To create an effective value proposition, you need to be able to explain how your product or service is different (and superior) to competitors. Let’s learn more about how to analyze the competition to make this differentiation clear.
After doing a consumer analysis, you will need to do a comparative analysis, an analysis of your product's value proposition against the competition.
In a competitive analysis, consider the three D's–is your value claim distinctive, defensible, and durable? Jerry Garcia, founder and lead guitarist of the Grateful Dead rock band, shared what it meant to be distinctive when he said, "You do not merely want to be considered just the best of the best. You want to be considered the only ones who do what you do."
One way that marketers can determine the position of their brand is through a positioning map, which is a visual representation of how consumers view your brand compared to the competition.
For OOFOS, a positioning map may consist of two dimensions, comfort versus recovery and functional versus lifestyle. Most consumers use comfort as a key factor in their decision to buy footwear. And very few understand the term recovery. Although OOFOS is currently perceived as a comfort brand by many of its consumers, it wants to be associated with recovery. The company wants to build and own this "recovery" category.
OOFOS also has to decide whether to emphasize the functional aspect of its brand, in other words, the benefits of its foam technology, or create more of a lifestyle brand focused on fashion and style. As it decides how it wants to be perceived by its consumers, OOFOS first must consider how consumers perceive competing brands.
There are many brands in the comfort footwear segment–HOKA, Birkenstock, Crocs, Allbirds, and Clarks all have products in this area, as do Nike, Adidas, New Balance, and others. Some of these define themselves more as a lifestyle brand, while others present themselves as more functional. OOFOS is also starting to observe that HOKA, Crocs, Birkenstock, and Kane are moving into the "recovery" segment. However, this area is still much less crowded than the comfort segment.
While recovery is less crowded than comfort, OOFOS has limited marketing budget and low brand awareness. And it could be very difficult to create a new subcategory for "recovery" footwear. OOFOS will also need to consider what would happen if it builds the "recovery" category and big brands enter with their new products and large marketing budget.
To differentiate itself from competitors, OOFOS will need to determine if its claim as a "recovery" footwear is distinctive, for example, with its unique foam technology. It must also determine whether this claim is defensible, that is, whether it has the resources to occupy and hold this position. And finally, OOFOS must determine if this claim is durable and will stand the test of time.
Here is the positioning map that OOFOS created to help determine its value proposition:
Is OOFOS’s value proposition distinctive, defensible, and durable? A major distinctive aspect of OOFOS’s value proposition is its unique foam technology that provides superior recovery benefits to its customers. This claim is defensible based on the research OOFOS has conducted with independent third-party experts. Steve Gallo mentioned that lab tests have shown OOFOS foam to be 37% more impact absorbing than any other athletic foam. Finally, the value proposition is durable because OOFOS technology is a proprietary asset that competitors cannot copy.

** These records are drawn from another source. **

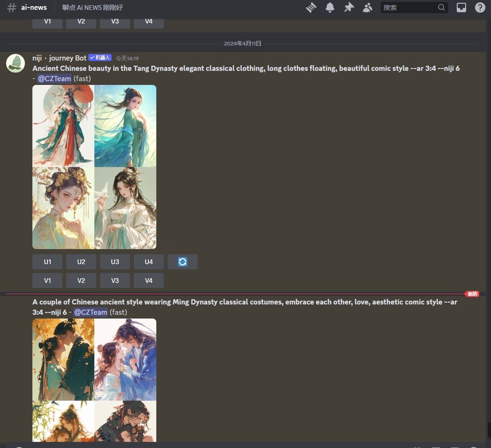Click the re-roll refresh button

tap(183, 262)
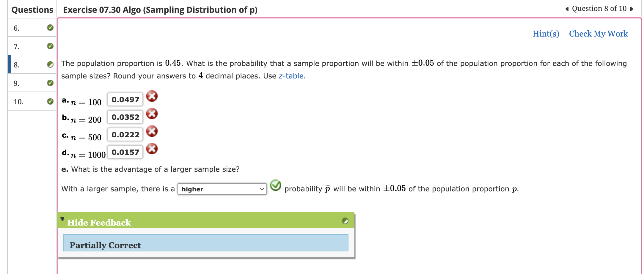
Task: Open the z-table link
Action: 291,76
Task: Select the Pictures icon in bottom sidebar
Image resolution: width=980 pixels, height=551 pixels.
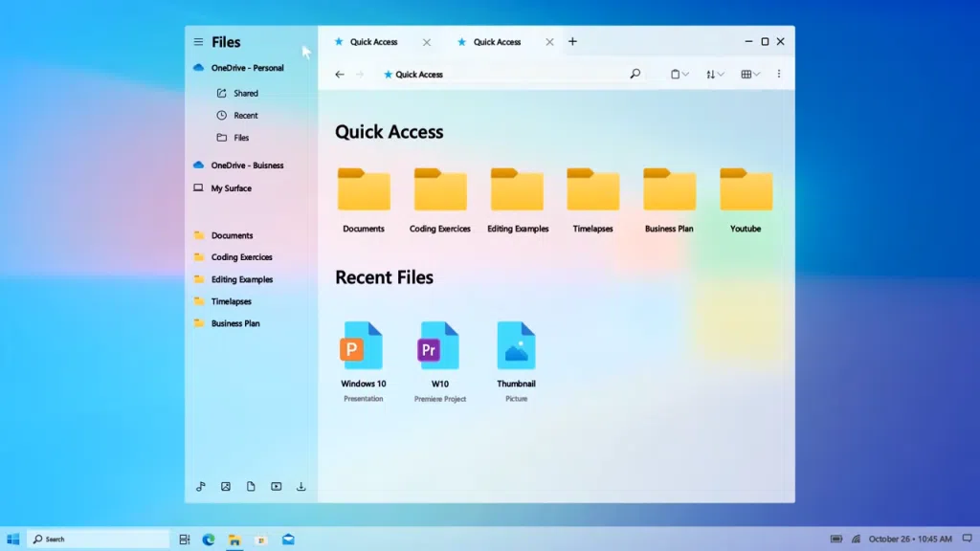Action: click(226, 486)
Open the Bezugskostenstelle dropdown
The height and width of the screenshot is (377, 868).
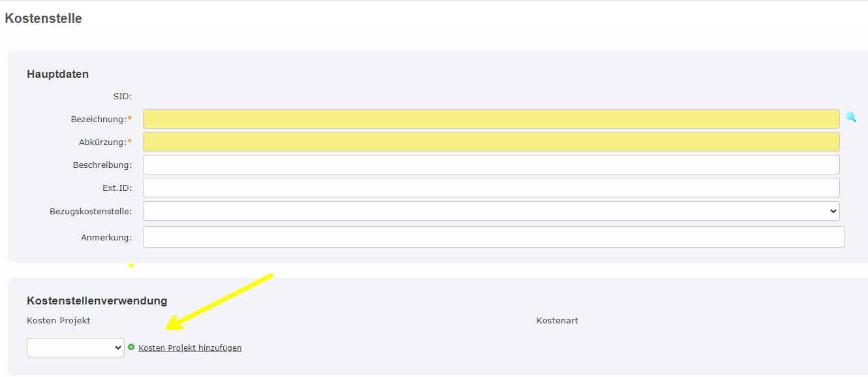491,211
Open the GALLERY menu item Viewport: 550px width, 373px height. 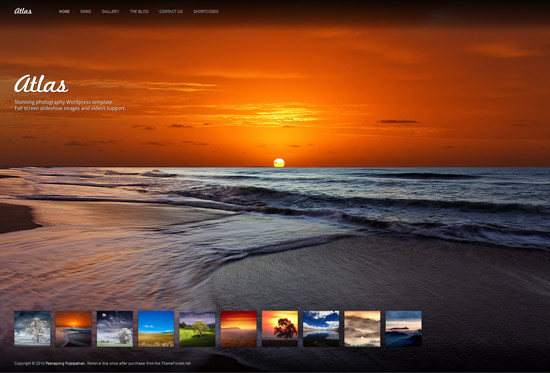[x=110, y=12]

Whether OOFOS should develop the "recovery" category itself or wait for others to create this category is a question of whether it should focus on creating primary or secondary demand.
Primary demand involves creating demand for a product or service category that does not currently exist. While secondary demand is about creating demand for a particular brand by gaining share in an existing product category.
There are advantages and disadvantages of each approach. Focusing on secondary demand allows you to leverage consumers' familiarity with a category. For example, if OOFOS decides to focus on comfort, it won't need to persuade consumers that comfort should be an important factor in their purchase decision. However, it will have to work hard to distinguish itself from competing brands that also claim to produce comfortable shoes.
Pharmaceutical giant Eli Lilly faced a similar decision in 2002 when it was planning to launch Cialis to treat Erectile Dysfunction, or ED. At the time of the Cialis launch, Viagra was the only player in the market. Since its launch in 1998, Viagra had created very high awareness for its brand. And by 2002, it was used by 3 million men in the US, who were generally satisfied with the drug.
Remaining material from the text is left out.